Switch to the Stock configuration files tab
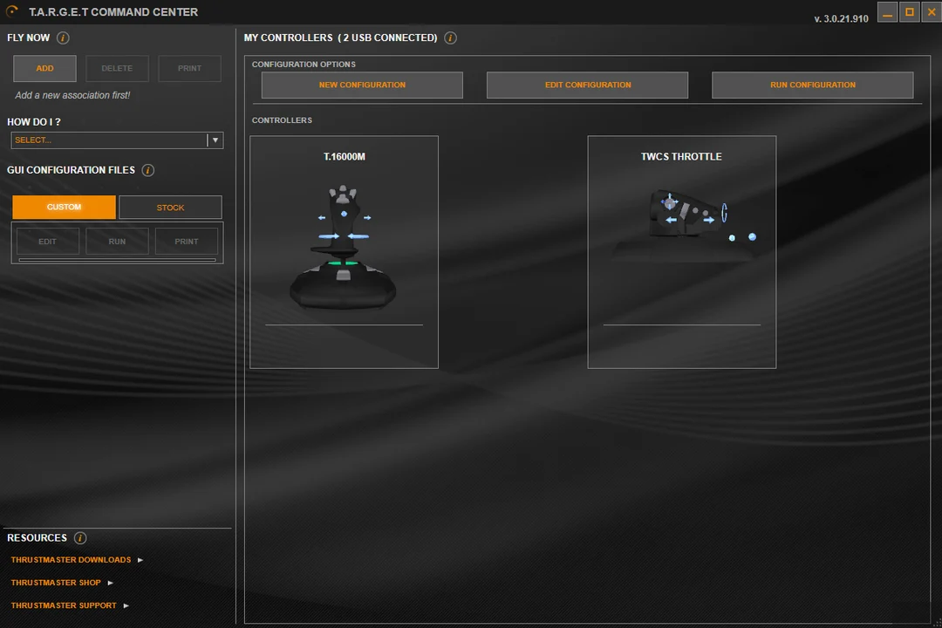Screen dimensions: 942x628 point(170,208)
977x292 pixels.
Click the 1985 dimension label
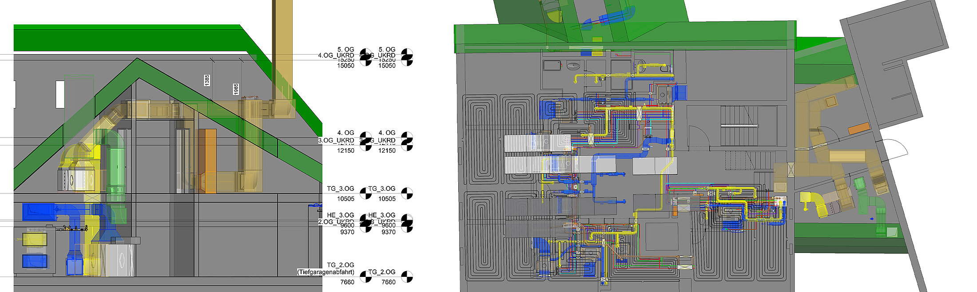(x=236, y=89)
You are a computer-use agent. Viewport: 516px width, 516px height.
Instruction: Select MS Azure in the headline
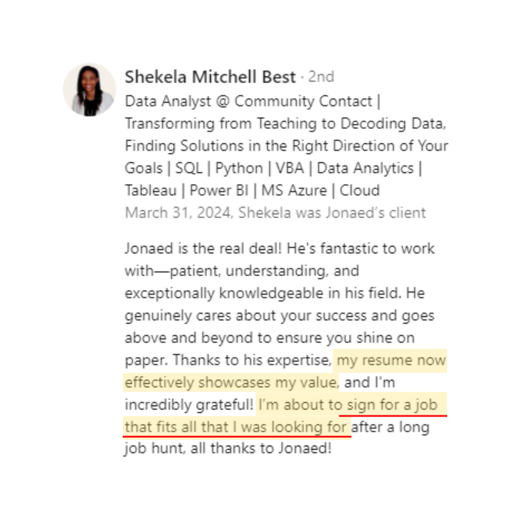(294, 191)
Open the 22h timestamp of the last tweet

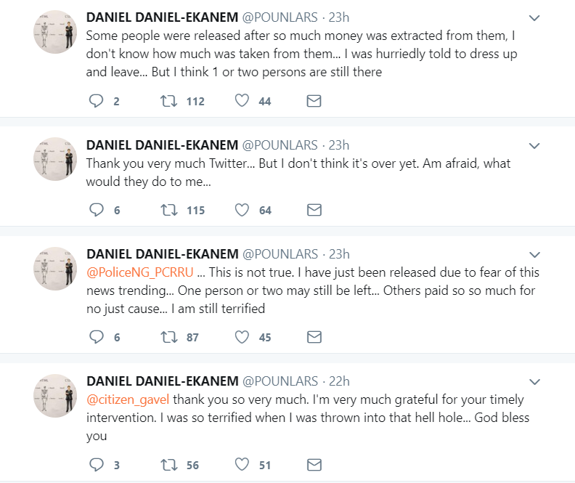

### EXERCISE INSTRUCTIONS
Starting with the line containing "Click the 1985 dimension label" and ending with the last line of the records above, write out each line exactly; no pictures.

### WRITTEN RESPONSE
Click the 1985 dimension label
(x=236, y=89)
You are a computer-use agent. Viewport: 516px width, 516px height.
Instruction: Select MS Azure in the headline
(294, 191)
Open the 22h timestamp of the last tweet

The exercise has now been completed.